Section: Application Domains
Crowd-sourced Information Filtering and Summarization
With the explosion of the People-centric Web, there is a proliferation of crowd-sourced content either under the form of qualitative reviews (mainly textual) and quantitative ratings (as 5 star ratings) regarding diverse products or services or under the form of various "real-time" feedback events (e.g., re-tweets, replies, likes, clicks, etc.) on published web content (ranging from traditional news, TV series, and movies to specialized blogs and posts shared over social networks). Such content captures the wisdom of the crowd and is valuable information source for building collaborative filtering systems and text summarization tools coping with information overload. For example, they can assist users to pick the most interesting web pages (e.g. Delicious) or to choose which movie to watch next (e.g. Netflix).

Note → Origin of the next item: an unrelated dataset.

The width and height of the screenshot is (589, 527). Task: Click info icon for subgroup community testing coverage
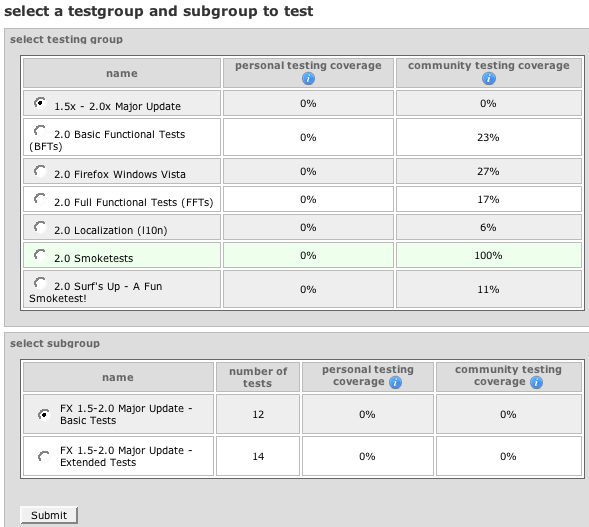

Implicit Feedback in Communities of a Place. We are initially interested in addressing one of the main limitation of collaborative filtering systems namely, the strong user engagement required to provide the necessary input (e.g., regarding their friends, tags or sites of preference) which is usual platform specific (i.e., for a particular social network, tagging, or bookmark system). The lack of user engagement translates into cold start and data sparsity. To cope with this limitation, we are developing a system called WeBrowse that passively observes network traffic to extract user clicks (i.e., the URLs users visit) for group of people who live, study, or work in the same place. Examples of such communities of a place are: (i) the students of a campus, (ii) the people living in a neighbourhood or (iii) researchers working in the same site. WeBrowse then promotes the hottest and most popular content to the community members sharing common interests.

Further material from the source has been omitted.